Nonetheless, you’re all he’s got. Get him the book for boys: What’s Happening to my Body by Lynda Madaras. (I recommend you read it, too). It will cover the “impossible-to-discuss” details, leaving you to impart what the teen panel feels is most important of all: values, responsibility, safety — and that you’re there for him.
From Peter, 20: I never had the sex talk with my parents. With sex education classes, your son probably knows all of the technical stuff. What you should worry about is that he knows the other stuff: the difference between love and facsimiles thereof, why sex shouldn’t be a casual thing, the dangers of STDs and early parenthood. One thing my parents did teach me is to respect women, and to never, ever, hit girls.
From Lennon, 20: I never had a “sex talk,” which to me is a sit-down-on-the-couch-and-seriously-discuss-sex kind of thing. My father never even mentioned sex until I was interested in girls, which was good because then I was ready. He put me at ease by saying something like, “So, have you had sex with so-and-so yet?” It was so blunt and ridiculous and he said it with such a humorous tone that it was funny and made me relax. Tell him what your father said to your brother; that will loosen things up. And don’t sit down with him, don’t give him any warning, make it a totally run-of-the-mill subject.

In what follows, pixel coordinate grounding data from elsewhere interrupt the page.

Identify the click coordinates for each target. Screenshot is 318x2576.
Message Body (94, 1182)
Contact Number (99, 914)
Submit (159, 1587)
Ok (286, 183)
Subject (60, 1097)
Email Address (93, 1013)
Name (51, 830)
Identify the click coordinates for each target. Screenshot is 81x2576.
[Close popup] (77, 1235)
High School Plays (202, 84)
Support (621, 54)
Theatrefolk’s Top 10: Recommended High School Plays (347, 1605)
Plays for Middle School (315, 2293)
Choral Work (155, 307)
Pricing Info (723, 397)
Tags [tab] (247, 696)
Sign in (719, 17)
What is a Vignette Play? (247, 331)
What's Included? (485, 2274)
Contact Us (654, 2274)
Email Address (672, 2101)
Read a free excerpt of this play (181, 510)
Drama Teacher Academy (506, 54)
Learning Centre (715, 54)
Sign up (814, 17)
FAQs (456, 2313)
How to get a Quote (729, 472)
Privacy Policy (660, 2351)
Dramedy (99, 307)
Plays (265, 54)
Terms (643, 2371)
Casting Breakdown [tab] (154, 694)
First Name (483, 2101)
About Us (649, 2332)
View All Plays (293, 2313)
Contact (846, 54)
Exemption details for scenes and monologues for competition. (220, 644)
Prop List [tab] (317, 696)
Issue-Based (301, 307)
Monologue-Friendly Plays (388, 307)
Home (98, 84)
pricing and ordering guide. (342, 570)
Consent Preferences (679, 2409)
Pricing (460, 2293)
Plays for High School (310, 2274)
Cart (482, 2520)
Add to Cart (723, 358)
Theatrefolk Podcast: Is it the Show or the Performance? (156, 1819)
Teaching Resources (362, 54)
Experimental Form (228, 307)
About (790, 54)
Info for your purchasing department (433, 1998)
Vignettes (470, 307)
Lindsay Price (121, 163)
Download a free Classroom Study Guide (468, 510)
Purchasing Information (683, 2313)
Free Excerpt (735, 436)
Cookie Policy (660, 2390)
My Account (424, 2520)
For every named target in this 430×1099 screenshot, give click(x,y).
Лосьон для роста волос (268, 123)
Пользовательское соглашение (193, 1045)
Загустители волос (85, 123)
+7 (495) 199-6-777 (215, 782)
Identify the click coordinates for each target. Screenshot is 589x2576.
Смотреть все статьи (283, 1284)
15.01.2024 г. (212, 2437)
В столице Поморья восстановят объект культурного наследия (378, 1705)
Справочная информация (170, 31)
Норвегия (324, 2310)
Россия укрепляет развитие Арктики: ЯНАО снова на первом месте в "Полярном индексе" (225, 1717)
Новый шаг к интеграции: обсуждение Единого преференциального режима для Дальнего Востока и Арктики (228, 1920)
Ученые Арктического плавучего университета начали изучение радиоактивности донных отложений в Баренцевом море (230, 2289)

From Farren, 19: Your son is 15, so if he says “Mom, I already know that stuff,” he’s telling the truth. However, certain information needs to come from you because 1) it’s your sole responsibility as his parent; 2) his information might not be the best; 3) he needs to know your expectations and ground rules. Talking about sex with your mother is probably the most embarrassing thing possible, but without it, many teenagers will end up with a child at 15! Don’t sit down and have a set discussion. Bring things up casually, and for both your sakes, use humor.
From Mariah, 15: At 15 he knows a lot about sex, so approach him at this level, not as a little kid. The main thing is to tell him it’s an open subject and that you’re there for him if he needs help.
From Elizabeth, 18: Kids know and do a lot more than parents think and this is happening at younger and younger ages. It’s a scary thought, especially for me who might become a future parent. Not much will stop this process, so talk with kids early and earn their confidence. Talk to them about peer pressure, tell them they won’t be un-cool for waiting, take them to a class on STDs, talk to them about birth control and consider making it available because things will happen that you won’t know about until it’s too late.